Simulating federated learning on single machine multiple gpus

Shayan_Talaei · July 31, 2022, 3:07pm

Hi,
I’m trying to implement federated learning, with a server and 100 clients, on a machine with 8 GPUs. Each client has its private model and its own private dataset. In the parallel setup, each client is taking some local steps, and after some time server asks a group of clients to send their models to the server.
However, I’m implementing a simulator and all these actions are happening consecutively, which means the server chooses a group of clients and makes each of them take their local steps one by one. This takes so long and I want to do this part in parallel. This means I want to make 8 clients take their steps simultaneously, each of which on a different GPU separately. With this, I hope to get an x8 speedup.

mrshenli · August 1, 2022, 3:50pm

Hey @Shayan_Talaei, are you asking for what are the recommended ways to parallelize your system?

which means the server chooses a group of clients and makes each of them take their local steps one by one. This takes so long and I want to do this part in parallel.

This looks like the CPU-launching overhead is the bottleneck and therefore not fully utilize the GPU capacity. You can verify if this is indeed the source of slowness using the profiler: PyTorch Profiler — PyTorch Tutorials 2.1.1+cu121 documentation

To parallelize it, you can try multi-threading or multi-processing.
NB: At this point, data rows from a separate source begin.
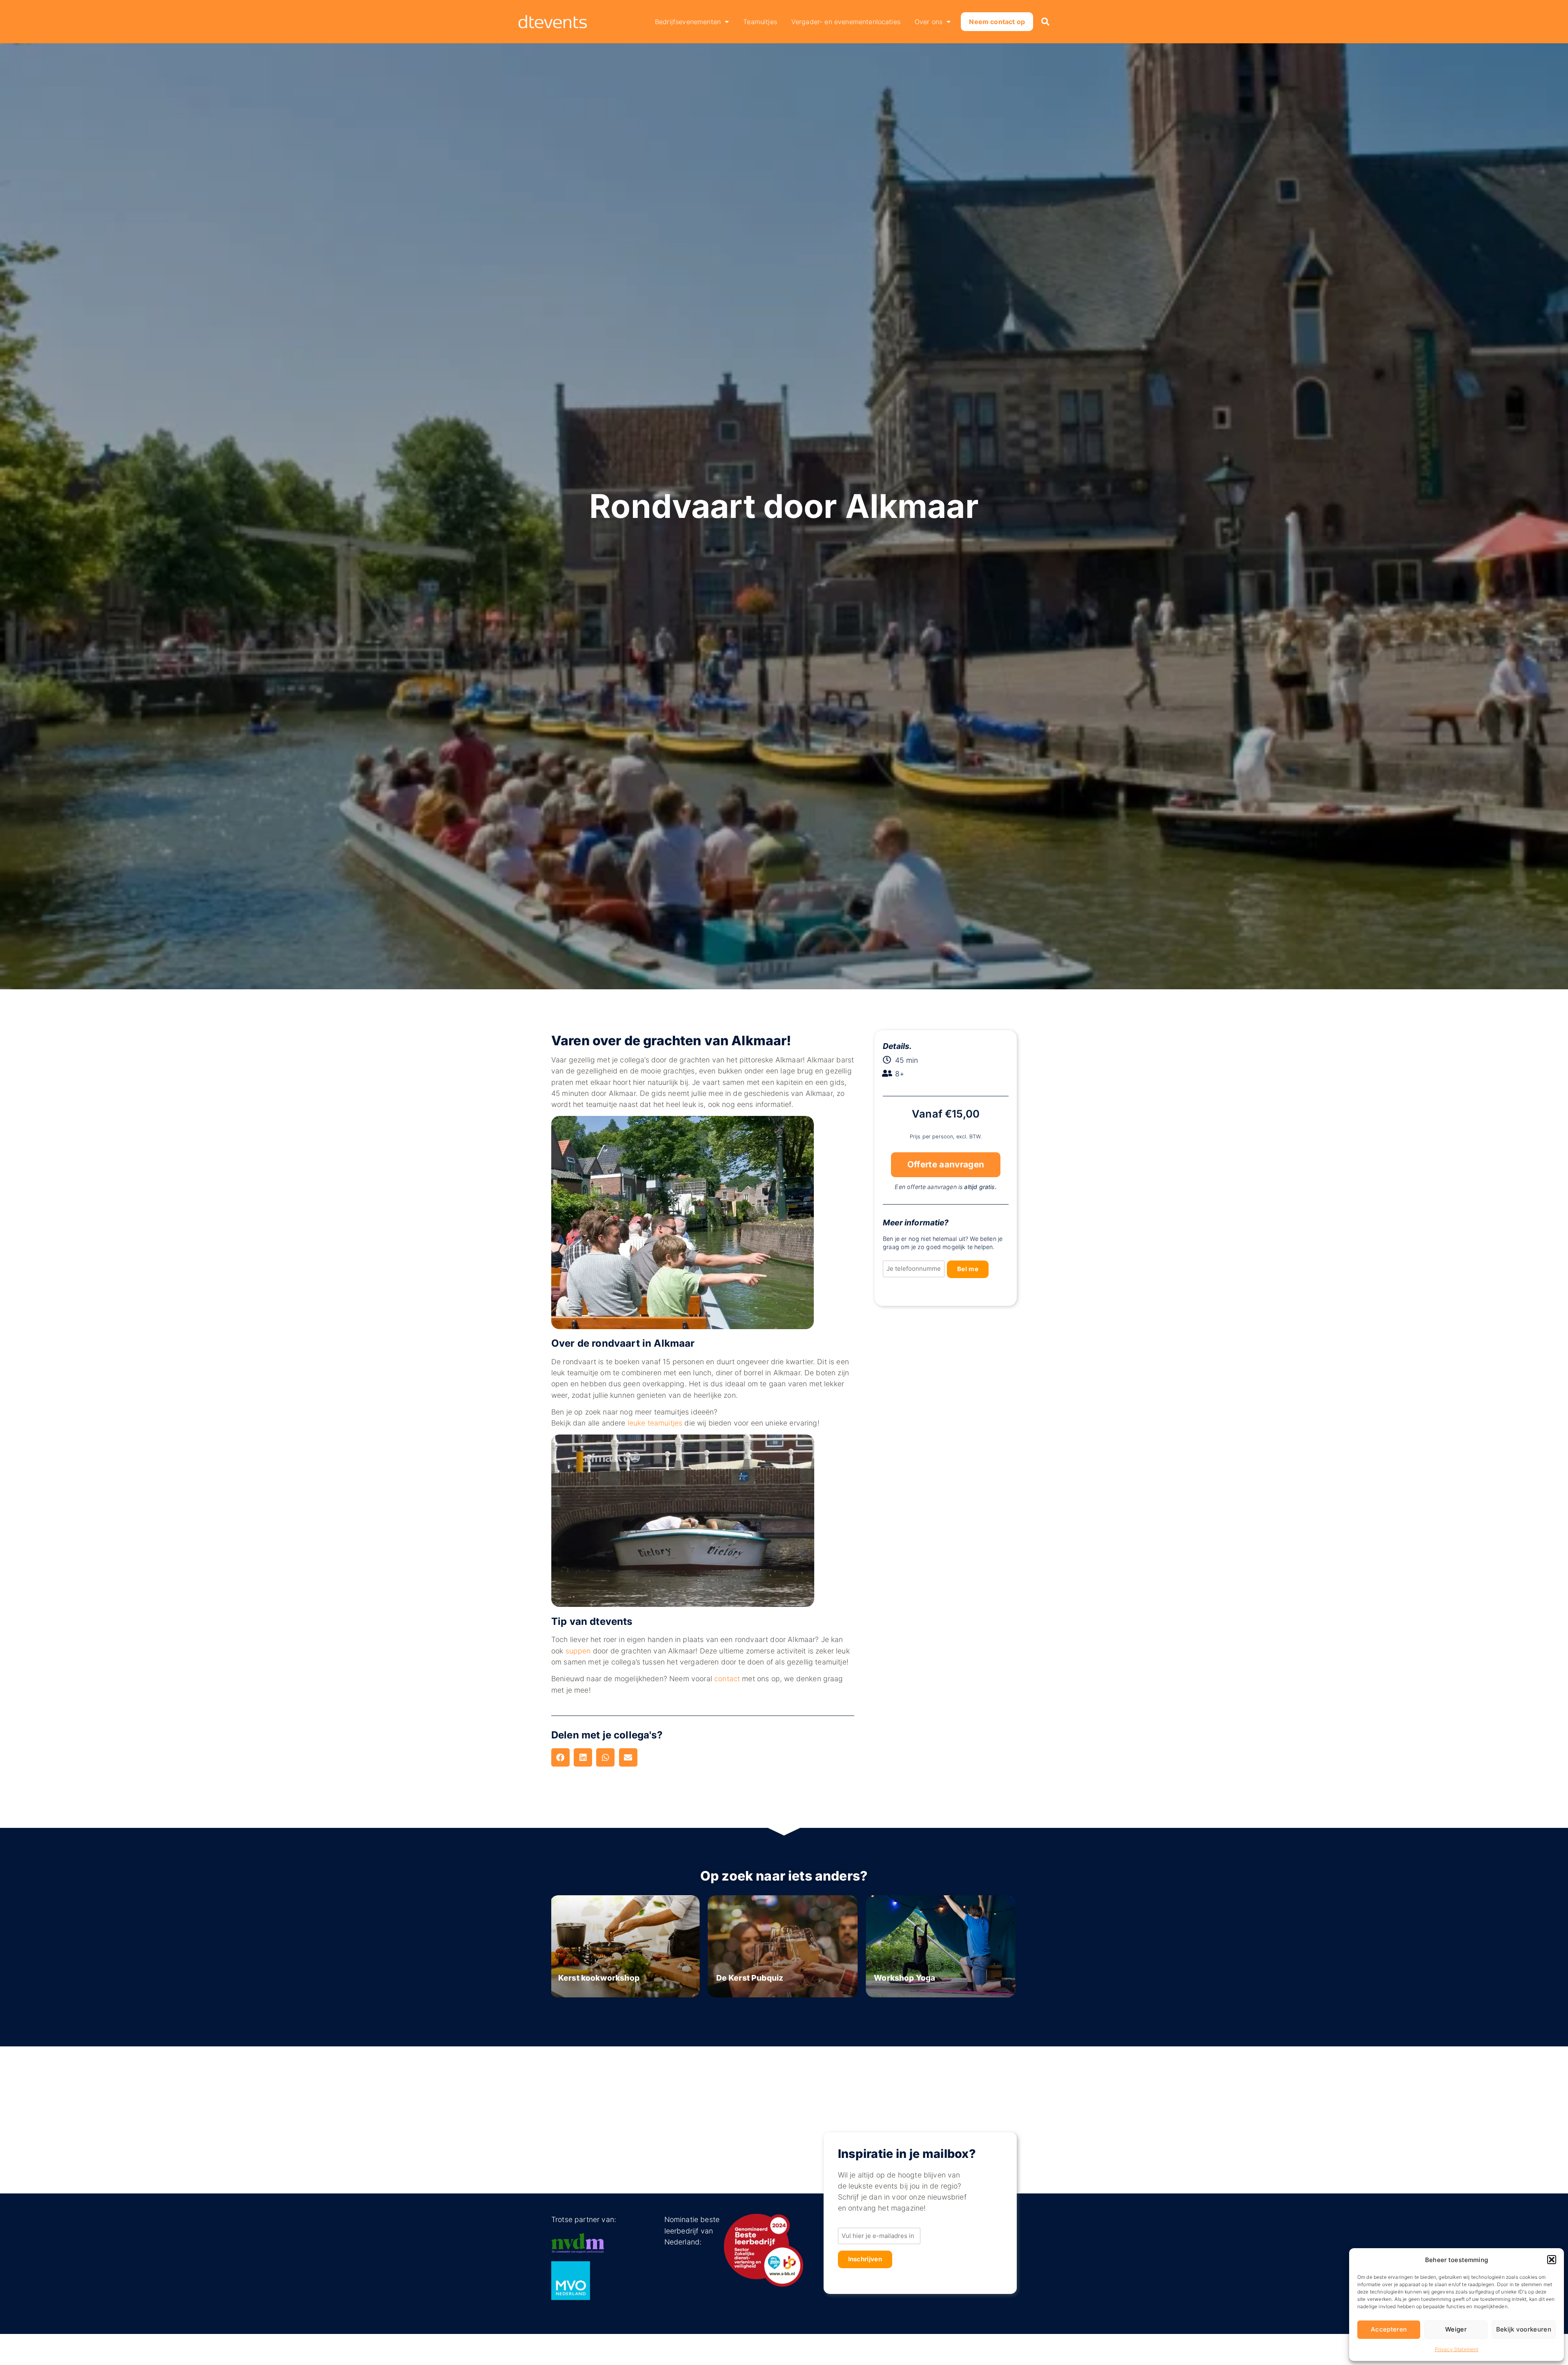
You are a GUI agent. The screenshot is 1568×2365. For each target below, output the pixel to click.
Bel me (967, 1269)
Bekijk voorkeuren (1523, 2329)
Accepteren (1389, 2329)
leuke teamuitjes (655, 1423)
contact (727, 1678)
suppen (578, 1651)
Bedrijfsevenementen (688, 22)
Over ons (928, 22)
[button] (1552, 2260)
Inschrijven (865, 2259)
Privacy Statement (1457, 2349)
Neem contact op (997, 22)
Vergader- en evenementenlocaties (845, 22)
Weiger (1456, 2329)
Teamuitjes (760, 22)
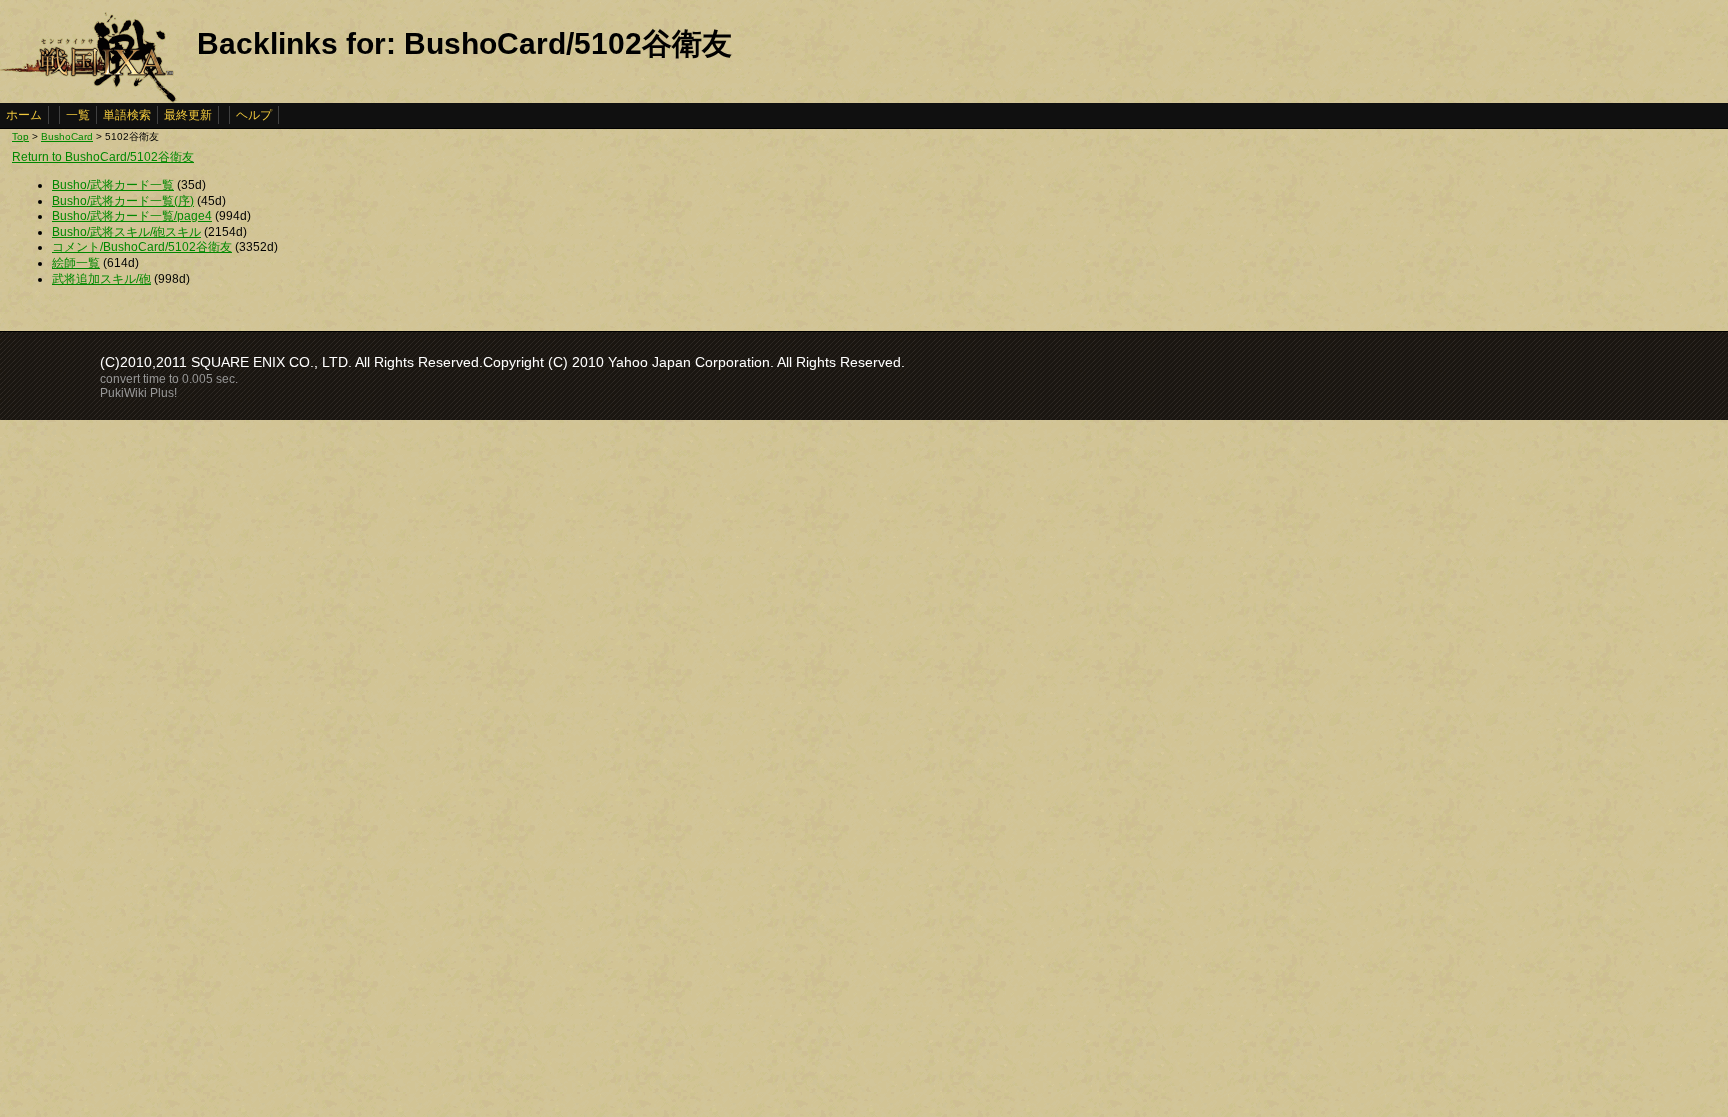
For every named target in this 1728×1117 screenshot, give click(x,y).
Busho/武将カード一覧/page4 (132, 216)
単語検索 (127, 115)
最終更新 (188, 115)
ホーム (24, 115)
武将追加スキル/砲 (101, 279)
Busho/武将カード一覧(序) (123, 201)
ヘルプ (254, 115)
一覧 (78, 115)
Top (20, 136)
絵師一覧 (76, 263)
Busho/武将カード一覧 (113, 185)
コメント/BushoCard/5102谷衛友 (142, 247)
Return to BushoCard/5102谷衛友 (103, 157)
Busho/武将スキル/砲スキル (126, 232)
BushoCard (67, 136)
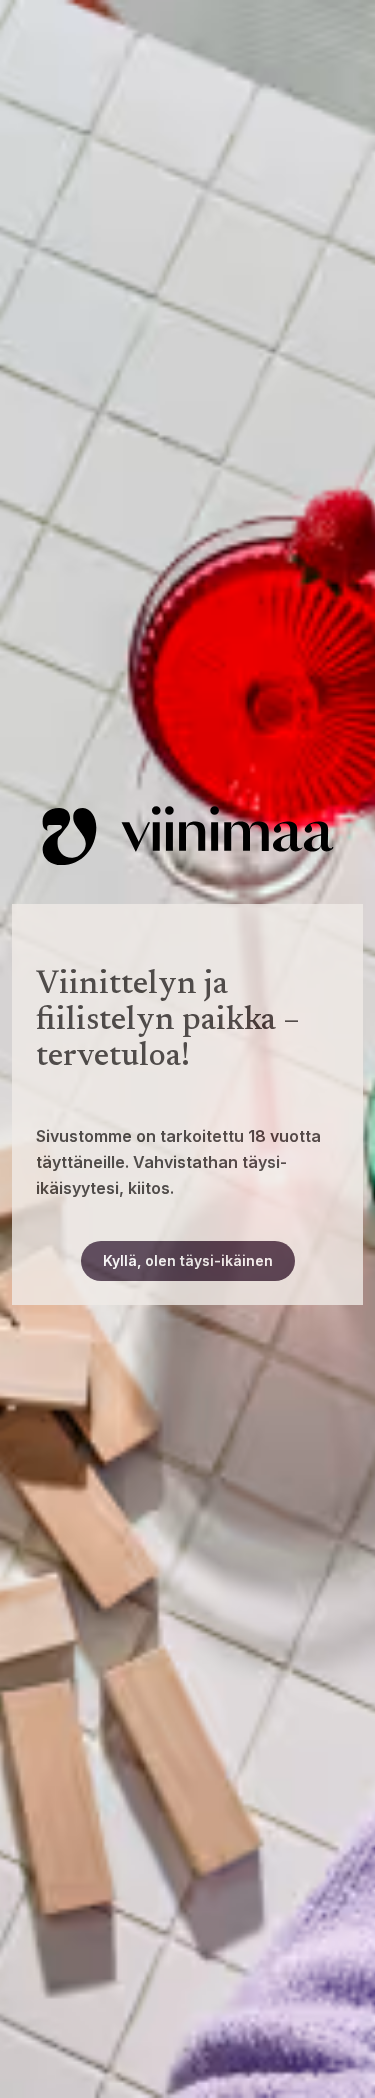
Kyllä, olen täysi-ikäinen (188, 1260)
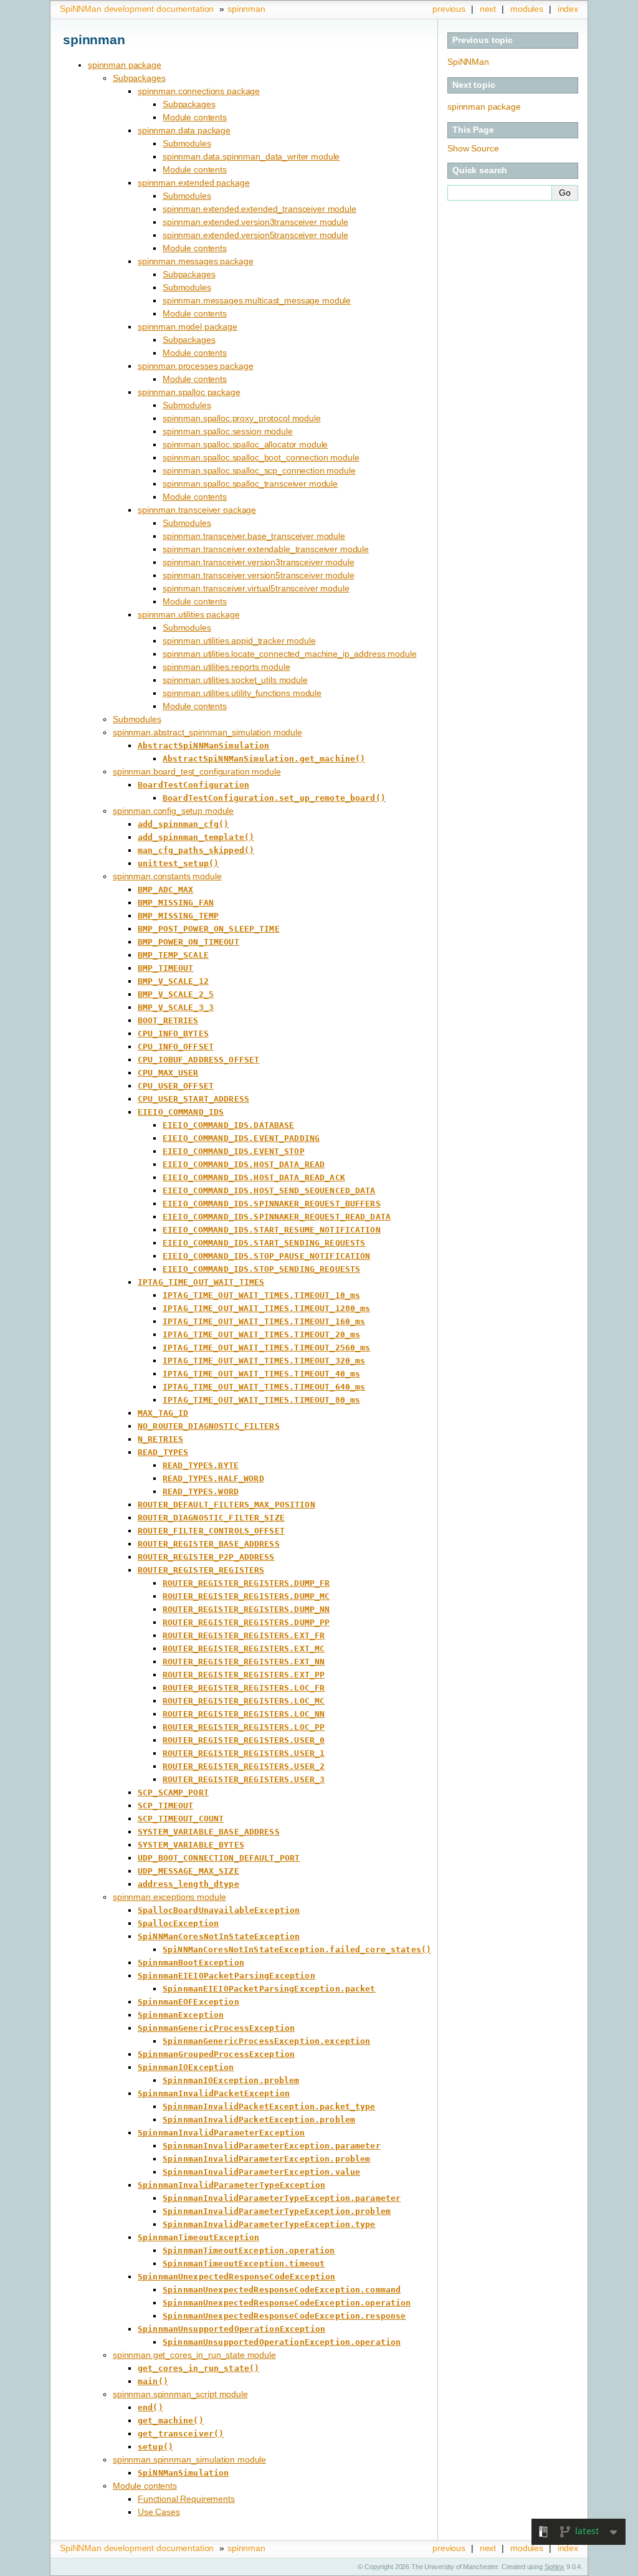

PyTorch does drop Python GIL when entering C++ side, so multi-threading should be able to help to some degree. This is also how DataParallel was implemented:

github.com

pytorch/pytorch/blob/d08157d5168015c3de0a6d182d08a77a38e5c207/torch/nn/parallel/parallel_apply.py#L23


      
                  for result in map(get_a_var, obj):
                      if isinstance(result, torch.Tensor):
                          return result
              if isinstance(obj, dict):
                  for result in map(get_a_var, obj.items()):
                      if isinstance(result, torch.Tensor):
                          return result
              return None
          
          
          def parallel_apply(modules, inputs, kwargs_tup=None, devices=None):
              r"""Applies each `module` in :attr:`modules` in parallel on arguments
              contained in :attr:`inputs` (positional) and :attr:`kwargs_tup` (keyword)
              on each of :attr:`devices`.
          
              Args:
                  modules (Module): modules to be parallelized
                  inputs (tensor): inputs to the modules
                  devices (list of int or torch.device): CUDA devices
          
              :attr:`modules`, :attr:`inputs`, :attr:`kwargs_tup` (if given), and

If you wanna completely get rid of GIL, then you will need multi-processing, a launcher to launch 8 processes, and tools to communicate across processes.

Shayan_Talaei · August 2, 2022, 12:36am

Thank you so much @mrshenli. I implemented it via multi-threading and it works faster now. At some points, all the GPUs have non-zero utilizations which means they are running in parallel. However, during the server averaging times all of them have zero utilization which is inevitable I guess.

mrshenli · August 5, 2022, 3:22am

However, during the server averaging times all of them have zero utilization which is inevitable I guess.

Yep, looks so to me with synchronous training. To keep the GPUs busy during that, it might need some asynchrony.

hongquan · May 17, 2023, 2:03am

Hi, I am encountering the same question now. How do you figure this out? Could you please share the code?